From the 2026 budget audit
729 million Ft for regional development — through a foreign ministry budget line.
A geographically targeted regional development programme administered through the Ministry of Foreign Affairs, duplicating the channels that local governments and EU cohesion funds already provide.
Roughly 182 Ft per taxpayer per year — 729 million Ft for regional development in the Central Danube corridor, routed through a separate ministerial appropriation rather than the local-government or EU cohesion-fund channels.
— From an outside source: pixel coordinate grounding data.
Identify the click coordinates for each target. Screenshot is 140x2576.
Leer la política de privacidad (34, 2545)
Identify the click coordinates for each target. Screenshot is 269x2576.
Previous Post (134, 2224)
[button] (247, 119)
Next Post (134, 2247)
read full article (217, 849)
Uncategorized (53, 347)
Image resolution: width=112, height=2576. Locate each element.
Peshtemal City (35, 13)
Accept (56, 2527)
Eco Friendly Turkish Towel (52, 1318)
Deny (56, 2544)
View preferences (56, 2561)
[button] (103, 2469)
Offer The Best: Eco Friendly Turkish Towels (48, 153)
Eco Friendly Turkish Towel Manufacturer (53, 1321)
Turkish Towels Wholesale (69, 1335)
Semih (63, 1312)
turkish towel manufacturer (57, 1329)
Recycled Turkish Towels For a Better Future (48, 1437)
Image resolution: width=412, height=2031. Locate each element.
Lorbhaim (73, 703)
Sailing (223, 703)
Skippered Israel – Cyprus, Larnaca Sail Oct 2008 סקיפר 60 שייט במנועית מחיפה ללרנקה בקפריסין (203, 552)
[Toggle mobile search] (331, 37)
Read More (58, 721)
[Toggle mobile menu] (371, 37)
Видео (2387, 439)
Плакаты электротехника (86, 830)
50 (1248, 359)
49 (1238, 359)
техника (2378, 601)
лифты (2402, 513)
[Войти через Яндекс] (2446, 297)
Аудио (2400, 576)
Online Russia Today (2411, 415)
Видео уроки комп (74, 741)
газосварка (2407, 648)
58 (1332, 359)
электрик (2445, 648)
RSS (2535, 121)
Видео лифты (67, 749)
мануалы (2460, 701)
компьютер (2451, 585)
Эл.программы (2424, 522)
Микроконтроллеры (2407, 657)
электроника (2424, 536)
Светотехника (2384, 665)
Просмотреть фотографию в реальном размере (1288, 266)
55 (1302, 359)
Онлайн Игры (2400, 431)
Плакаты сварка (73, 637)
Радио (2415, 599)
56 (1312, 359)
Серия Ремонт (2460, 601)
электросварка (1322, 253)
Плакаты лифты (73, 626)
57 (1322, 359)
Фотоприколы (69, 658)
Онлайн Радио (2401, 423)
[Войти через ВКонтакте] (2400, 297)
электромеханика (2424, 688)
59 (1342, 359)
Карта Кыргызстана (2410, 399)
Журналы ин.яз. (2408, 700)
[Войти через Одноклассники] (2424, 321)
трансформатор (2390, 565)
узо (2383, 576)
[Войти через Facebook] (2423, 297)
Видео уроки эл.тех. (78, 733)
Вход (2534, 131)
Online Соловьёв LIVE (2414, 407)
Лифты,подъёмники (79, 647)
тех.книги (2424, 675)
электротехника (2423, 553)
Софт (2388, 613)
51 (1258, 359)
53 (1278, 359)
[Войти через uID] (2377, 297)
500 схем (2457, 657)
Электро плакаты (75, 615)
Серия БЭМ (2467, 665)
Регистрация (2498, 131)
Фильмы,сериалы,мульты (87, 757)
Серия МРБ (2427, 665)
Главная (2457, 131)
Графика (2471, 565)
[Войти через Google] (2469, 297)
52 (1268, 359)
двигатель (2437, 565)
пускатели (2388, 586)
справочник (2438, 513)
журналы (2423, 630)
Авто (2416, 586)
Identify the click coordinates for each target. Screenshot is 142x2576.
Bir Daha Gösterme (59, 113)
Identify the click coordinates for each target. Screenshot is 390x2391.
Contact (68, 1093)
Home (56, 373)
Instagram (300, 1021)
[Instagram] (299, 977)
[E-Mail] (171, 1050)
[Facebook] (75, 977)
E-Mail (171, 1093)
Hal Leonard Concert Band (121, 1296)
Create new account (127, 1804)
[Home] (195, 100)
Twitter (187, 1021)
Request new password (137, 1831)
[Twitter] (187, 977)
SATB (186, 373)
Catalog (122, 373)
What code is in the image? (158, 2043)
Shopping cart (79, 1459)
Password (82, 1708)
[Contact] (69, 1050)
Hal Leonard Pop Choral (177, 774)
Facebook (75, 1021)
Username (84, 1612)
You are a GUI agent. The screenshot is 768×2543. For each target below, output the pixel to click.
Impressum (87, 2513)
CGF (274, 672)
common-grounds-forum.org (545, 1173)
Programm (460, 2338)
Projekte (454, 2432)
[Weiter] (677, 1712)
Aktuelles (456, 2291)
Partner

What you see — and what you don't
The seen: the communities and projects in the Central Danube corridor receiving ministerial development support. The unseen: every taxpayer funding a third allocation channel — on top of local government budgets and EU structural funds — where the deciding office is the foreign ministry, not the affected locality.
Objection
"Regional development needs dedicated coordination — the ministry plays a role that local governments can't."
Answer
Local authorities and EU cohesion funds exist specifically to coordinate regional priorities; adding a ministerial appropriation creates a third decision-maker for the same territory. A separate ministerial line duplicates the budget channel and adds an allocation layer without adding clarity about which projects have priority. The affected localities retain both their own budgets and EU cohesion allocations.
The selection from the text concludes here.